Publicado por: Rudolfo Lago | 6 nov 2020
“O sol há de brilhar mais uma vez/A luz há de chegar aos corações/Do mal será queimada a semente/O amor será eterno novamente”.
Antes mesmo que se saiba oficialmente o resultado das eleições americanas, o provável vencedor, o democrata Joe Biden, deu declarações que vão na linha dos versos imortais do samba de Nelson Cavaquinho citado acima. Biden disse que foi o candidato dos democratas, mas será o presidente de todos os americanos.
A frase conversa com os versos do samba de Nelson Cavaquinho no que há nela de esforço para eliminar aquele que foi o maior ingrediente da era Donald Trump. Ingrediente que se irradiou para outras eleições semelhantes no planeta, inclusive a nossa: a disseminação do ódio como instrumento definidor dos resultados.
A estratégia adotada por Trump, que é a estratégia imaginada nos modelos de manipulação das redes sociais, no modelo Cambridge Analytica, no modelo Steve Bannon, trabalha forte na criação de uma polarização, da formação de extremos, no estabelecimento de temores, de fantasmas, reais ou não, que possam ser colados no adversário.
Biden tentará retomar de alguma forma a tolerância que é vital para qualquer democracia.
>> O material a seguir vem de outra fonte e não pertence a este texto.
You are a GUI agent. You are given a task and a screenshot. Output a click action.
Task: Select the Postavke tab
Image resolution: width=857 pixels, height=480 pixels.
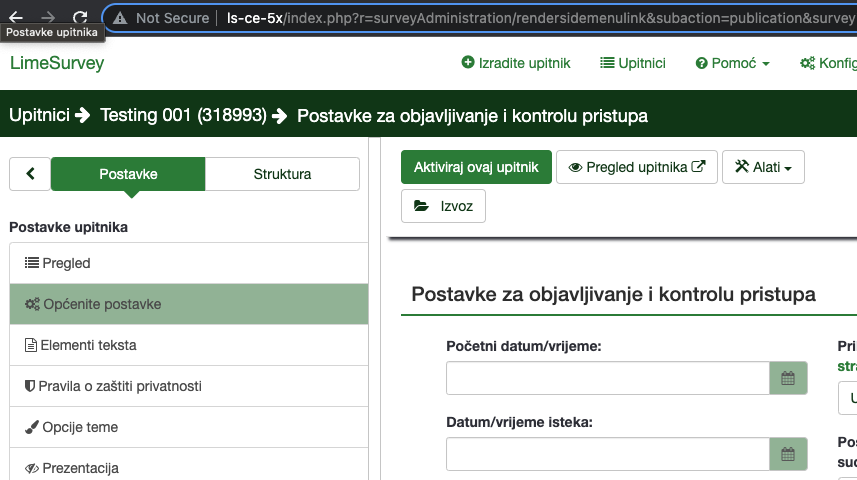(128, 174)
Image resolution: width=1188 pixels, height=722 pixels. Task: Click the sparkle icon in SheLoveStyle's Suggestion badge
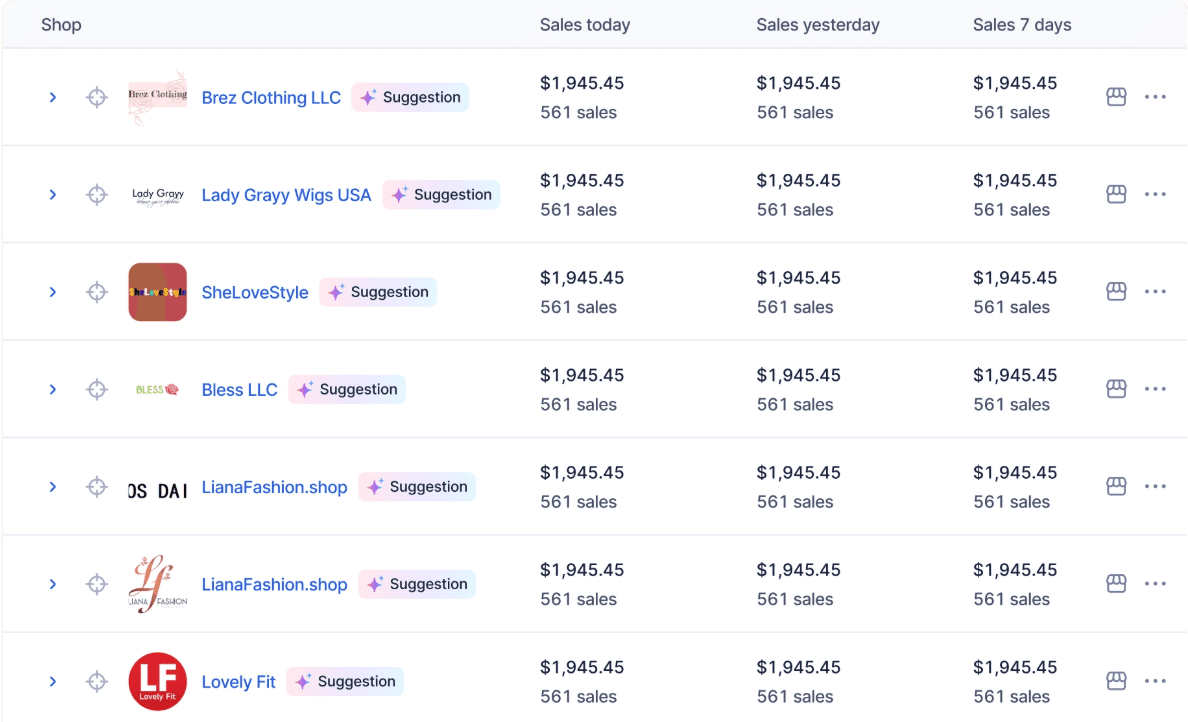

A tolerância que normalmente retira as democracias dos extremos. Se for capaz de fazer isso, pode talvez conseguir irradiar esse retorno da tolerância importante para qualquer democracia em outros rincões onde ela foi abandonada, inclusive por aqui.
Se vai conseguir, são outros quinhentos. E é por isso que é melhor cantar os versos de Nelson Cavaquinho neste momento com um ponto de interrogação no final. “O sol há de brilhar mais uma vez”?
O mundo polarizado e simplificado, definido pelo ódio ao inimigo, pelo ódio de torcida organizada, cai como luva no modelo das redes sociais. Cai como luva para um tempo e para uma sociedade que hoje não parece muito disposta a perder muito tempo em reflexões mais adultas. Que quer resumir todos os seus conceitos aos 280 toques de um tweet (de preferência, se der, aos 140 toques originais).
O tempo da falta de reflexão mais aprofundada permite mesmo que, na emoção, se jogue o bebê fora junto com a água da bacia. A inclinação de Trump neste momento de afirmar que a eleição foi fraudada e contestar tal resultado nada mais é do que isso. Por mais confuso e absurdo que pareça para qualquer um o sistema de eleição indireta americano, ele é o utilizado desde o início da fundação do país. É o modelo utilizado pelo próprio Trump quando foi eleito. Ele, que teve menos votos na sociedade americana que a vontade determinada pelo Colégio Eleitoral.
Ao decidir contestar o resultado e levar a decisão para uma Suprema Corte que primeiro construiu para ali obter maioria, Trump não faz nada muito diferente daquilo que sempre criticou, por exemplo, na Venezuela. Ou seja: ele contesta o modelo que já o beneficiou no passado e, ao contestá-lo, coloca esse modelo em xeque. Enfim, coloca em xeque a própria democracia.
Caso seja vitorioso nessa estratégia, abre caminho para que outras democracias e seus modelos também sejam contestados. E é por isso que por aqui a Justiça Eleitoral já começou a colocar suas barbas de molho, imaginando que estratégia semelhante possa vir a ser construída em 2022 para contestar nosso modelo de eleição com urnas eletrônicas.
Assim, apegando-se à emoção, à irracionalidade e à falta de tolerância dos nossos tempos, aferra-se a defesa dos territórios e das posições antagônicas ainda que isso signifique terra arrasada. Ainda que nada fique de pé no campo da democracia, e que ali depois nada viceje, fica o território, agora estéril, conquistado. É isso o que está agora em jogo. “O sol há de brilhar mais uma vez”?